Marijuana is percieved as addictive. Obvious statement right? Well there's a story to it. Under the Controlled Substances Act of 1970, marijuana is classified as a Schedule I drug on the basis that is has "a high potential for abuse." This means the perception is that people get on marijuana, they get hooked and become "potheads," and it begins to dominate their lives. This unquestionably happens in some cases. But it also happens in the case of alcohol, and alcohol as we all know is perfectly legal.
Marijuana has "no accepted medical use". Wait! That contradicts everything I have heard from activists about this drug. Whose right? Well, Marijuana seems to yield considerable medical benefits for many Americans with ailments ranging from glaucoma to cancer, but these benefits have not been accepted well enough on a national level. Medical use of marijuana remains a serious national controversy.
Marijuana has also been historically linked with narcotics (such as heroin). The first piece of federal legislation to formally regulate marijuana was the Narcotics Act of 1914, which regulated marijuana, heroin, and cocaine. The only trouble is that cocaine and marijuana are not technically narcotics. The word narcotic has historically referred to opium derivatives such as heroin and morphine. And because of this, people believed the substance was bad, and thus it was banned.
On a personal note, marijuana is associated with unfashionable lifestyles. To but it nicely, marijuana is often thought of as a drug for hippies and losers. Since it's hard to feel enthusiastic about the prospects of enabling people to become hippies and losers, imposing criminal sanctions for marijuana possession functions as a form of communal "tough love." Therefore, these people can get on with there life instead of looking at a world "controlled by the man, dude."
Pot was also once associated with oppressed ethnic groups. The intense anti-marijuana movement of the 1930s dovetailed nicely with the intense anti-Chicano movement of the 1930s. Marijuana was associated with Mexican Americans, and a ban on marijuana was seen as a way of discouraging Mexican-American subcultures from developing. And thus instead of pressuring the people like we do today, they simply pressured the drug. Today, thanks in large part to the very public popularity of marijuana among whites during the 1960s and 1970s, marijuana is no longer seen as what one might call an ethnic drug, but the groundwork for the anti-marijuana movement was laid down at a time when marijuana was seen as an encroachment on the U.S. majority-white culture.

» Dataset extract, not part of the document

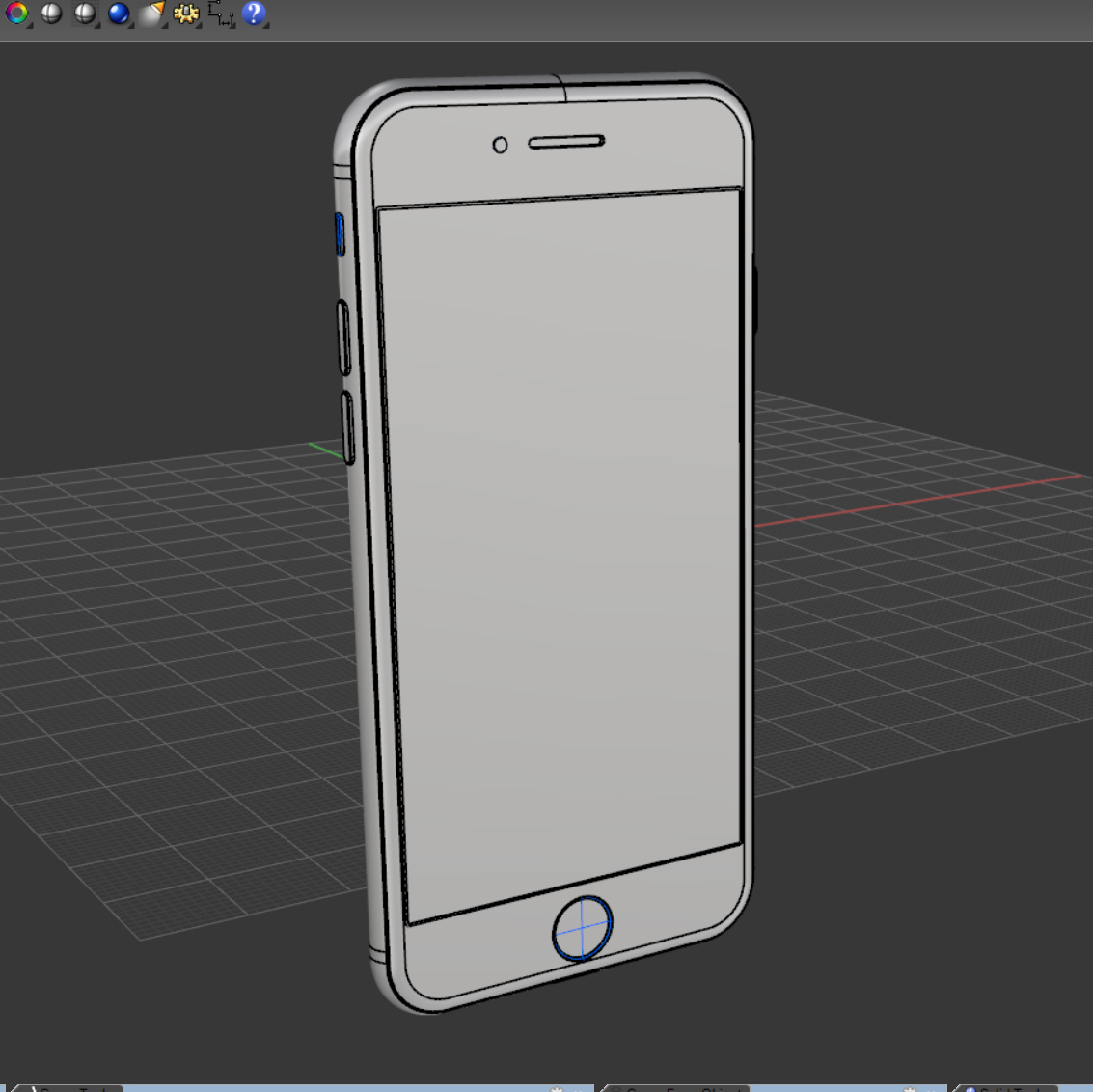Screen dimensions: 1093x1092
Task: Pick the front camera hole on phone
Action: tap(500, 145)
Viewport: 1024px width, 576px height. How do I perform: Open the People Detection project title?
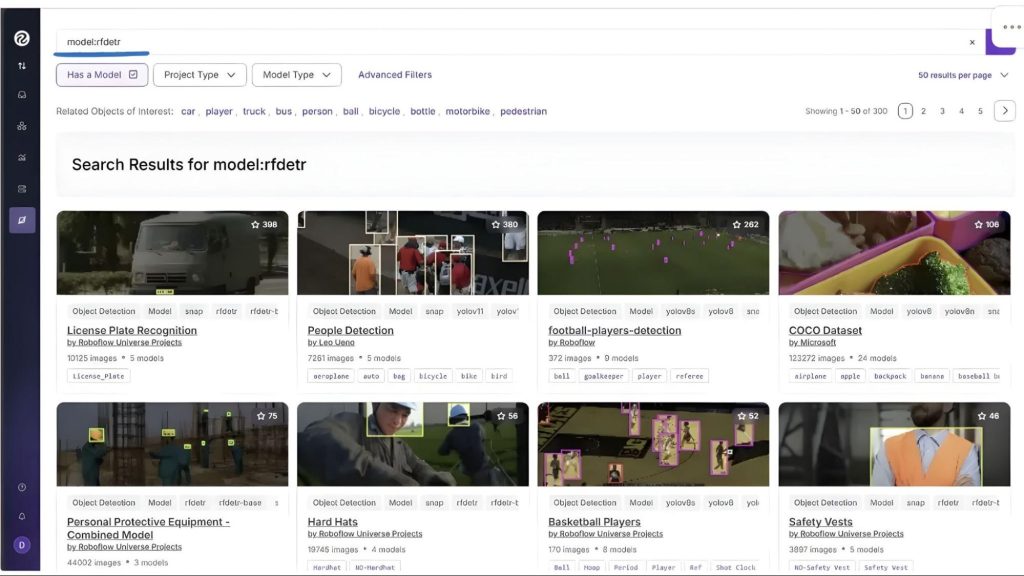(350, 330)
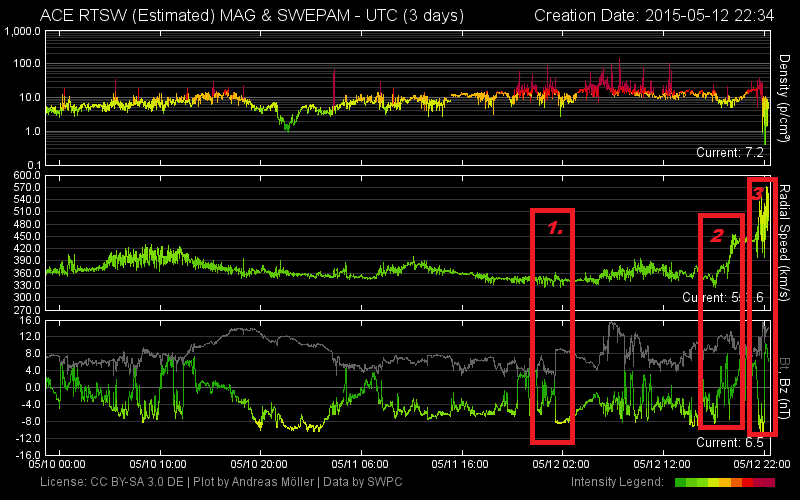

So as we can see, there are many reasons pot became illegal, but the facts in the first paragraph are enough to keep it illegal. Pot destroys lives without people realizing it, but I have seen first hand one of my friends become a slave to the drug. She worked to get money for the drug, then she bought other drugs, and before you know it, she got caught. She got lucky and only had to go to rehab, but she realizes along with me, she will never fully recover from what she did. Marijuana is addictive, and it will hurt you. Thats why marijuana should remain illegal.